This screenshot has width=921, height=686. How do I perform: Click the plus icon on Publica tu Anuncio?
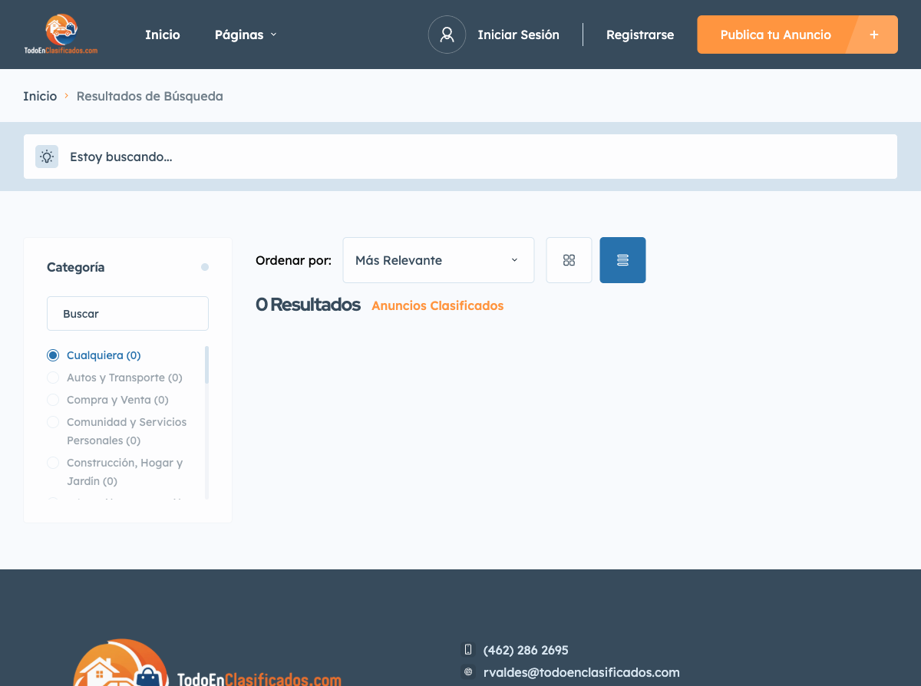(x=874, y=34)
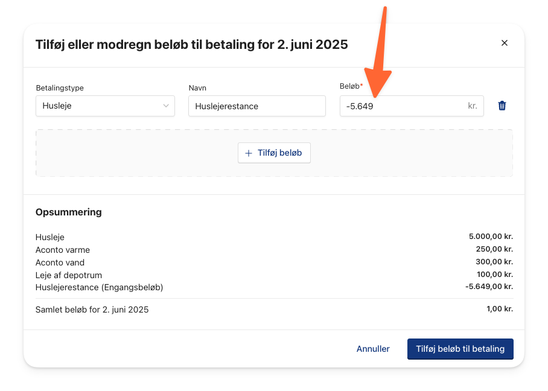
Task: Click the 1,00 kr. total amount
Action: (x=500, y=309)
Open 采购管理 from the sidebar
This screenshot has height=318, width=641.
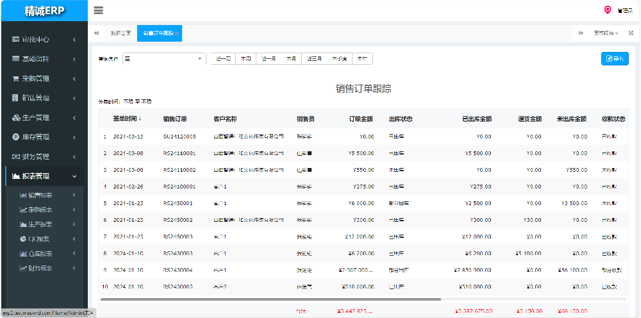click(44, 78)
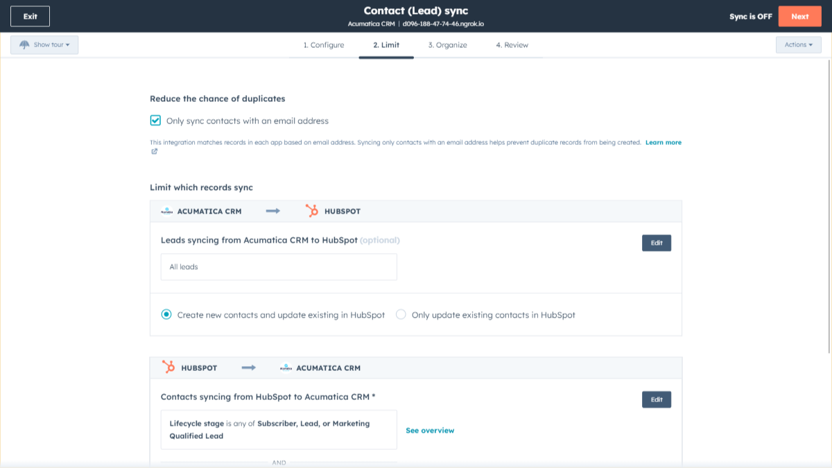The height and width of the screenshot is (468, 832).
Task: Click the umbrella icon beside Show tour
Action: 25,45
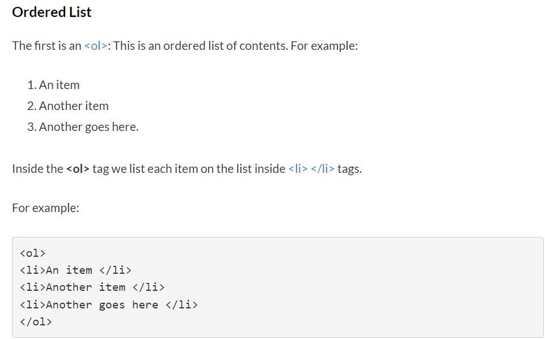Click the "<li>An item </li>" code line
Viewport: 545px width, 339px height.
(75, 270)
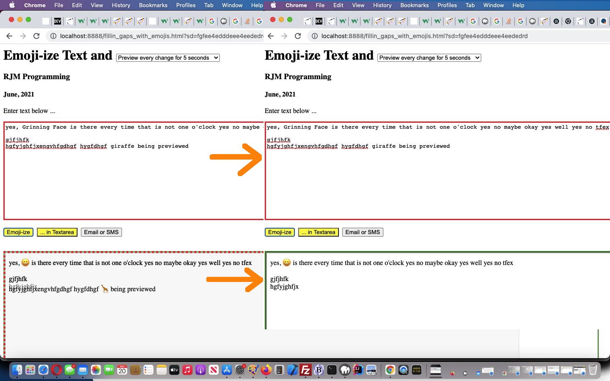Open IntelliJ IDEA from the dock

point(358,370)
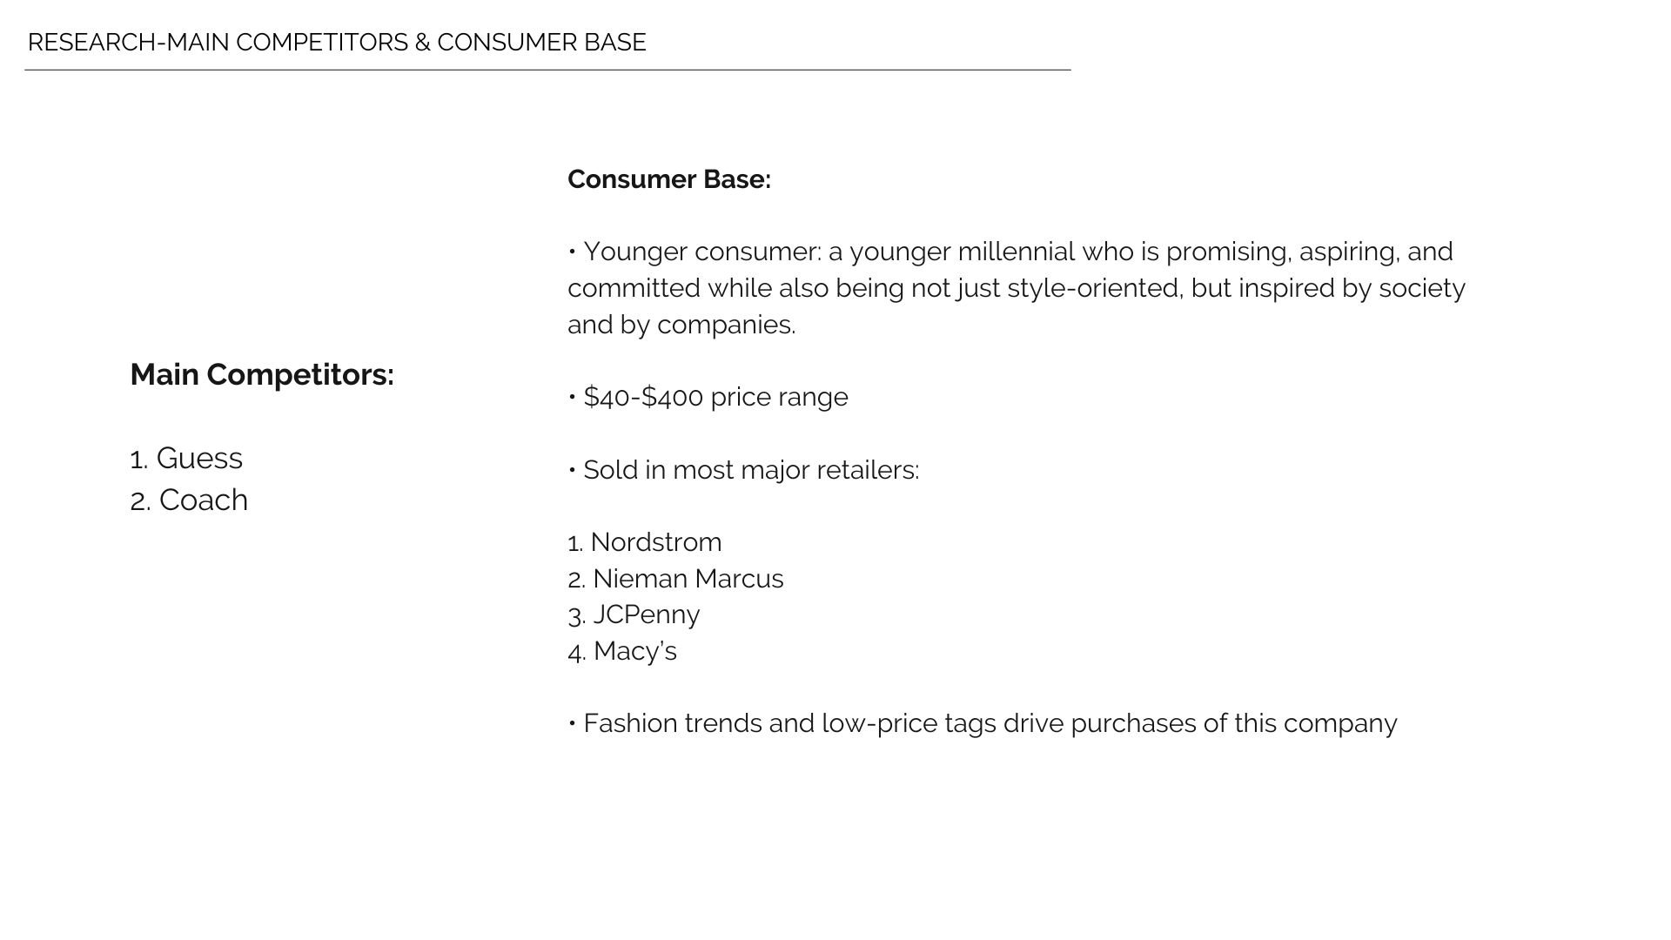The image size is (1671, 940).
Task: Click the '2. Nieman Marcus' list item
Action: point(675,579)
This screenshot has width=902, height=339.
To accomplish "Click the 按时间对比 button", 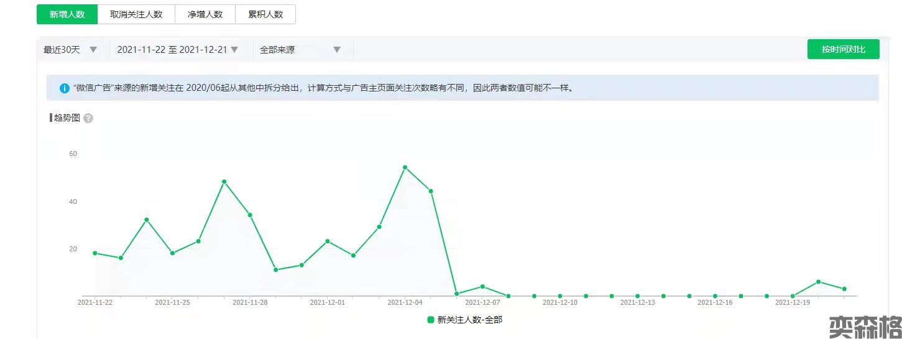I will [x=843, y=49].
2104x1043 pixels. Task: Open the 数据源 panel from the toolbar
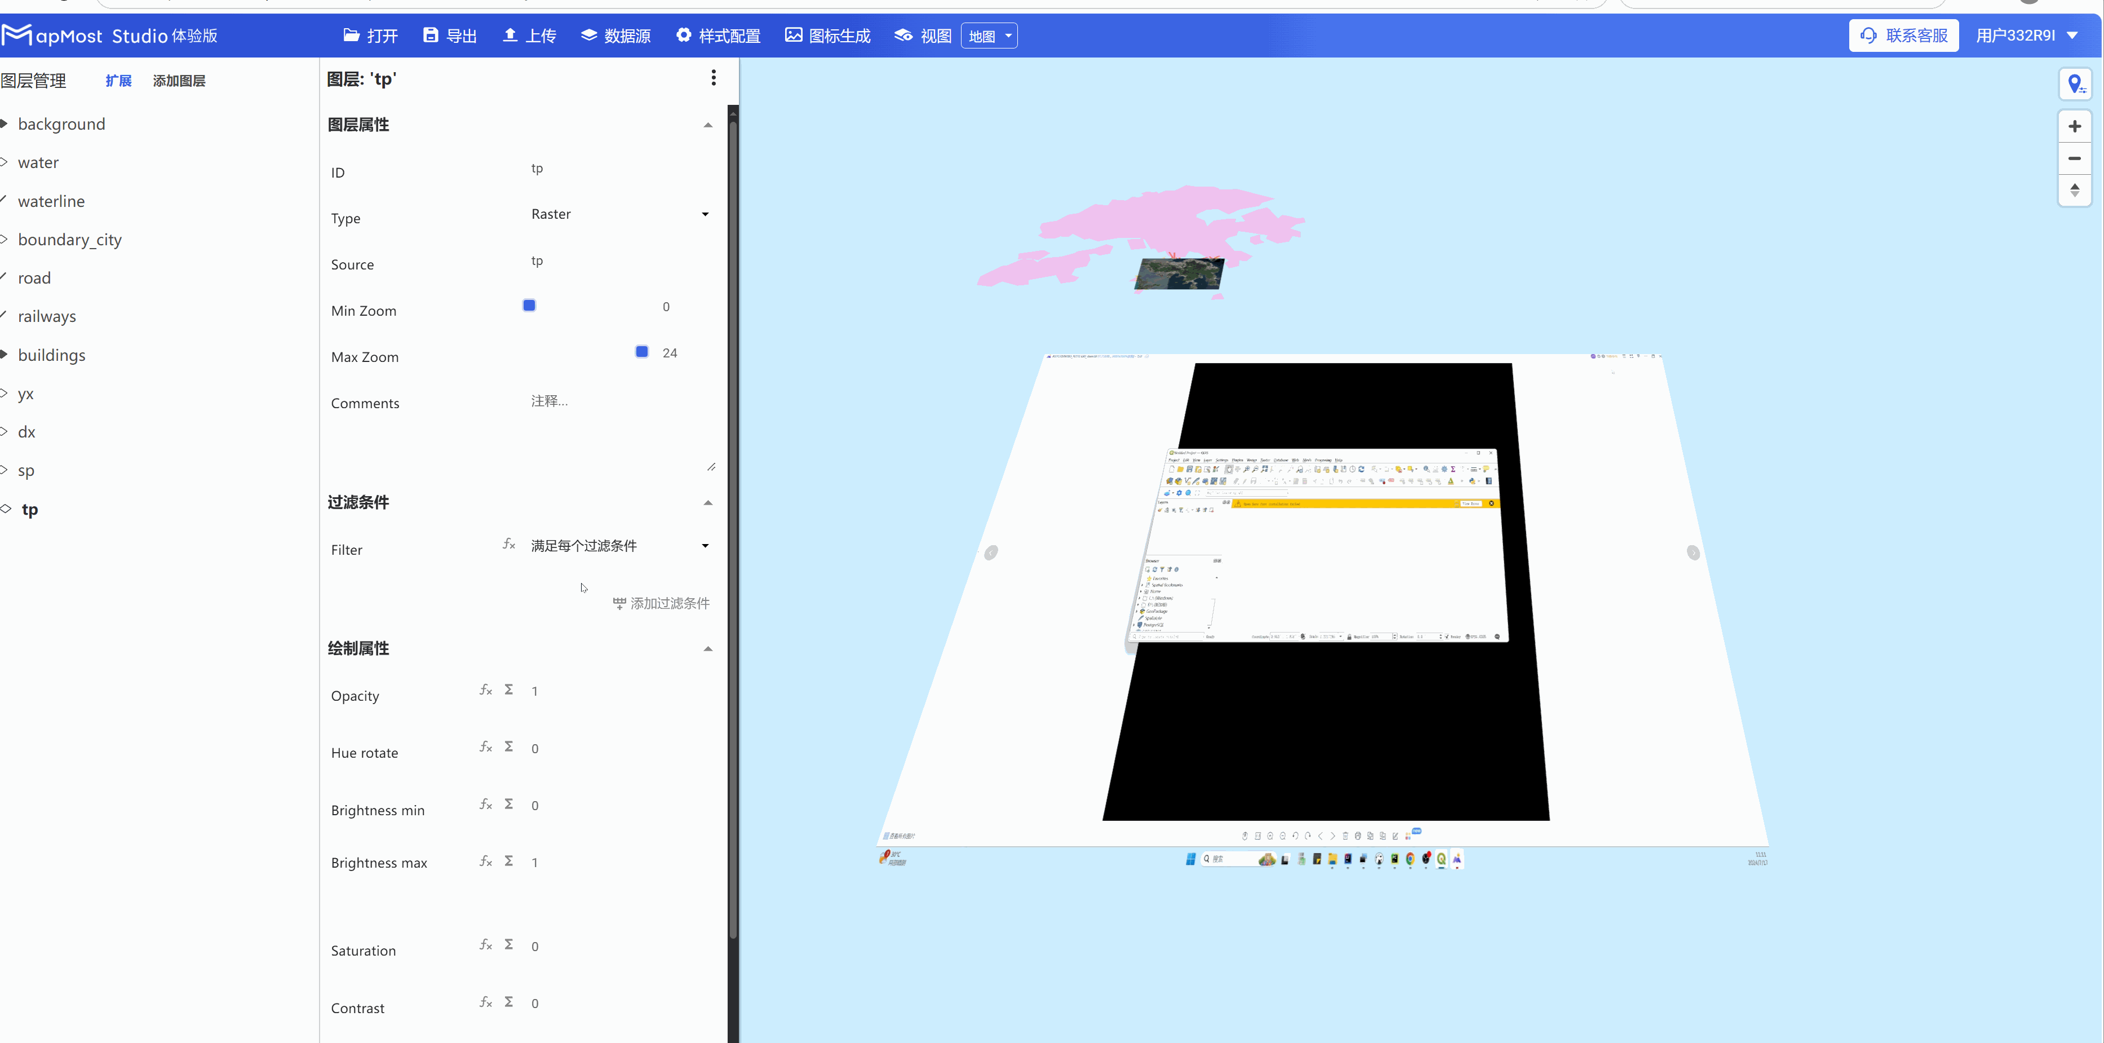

--- WHAT YOU ARE ASKED TO DO ---
From the entries above, pick out and copy each line that contains the string "This". Case counts.

--- EXPECTED OUTPUT ---
This screenshot has width=921, height=686. How do I perform: Click the plus icon on Publica tu Anuncio?
This screenshot has height=318, width=641.
This screenshot has width=902, height=339.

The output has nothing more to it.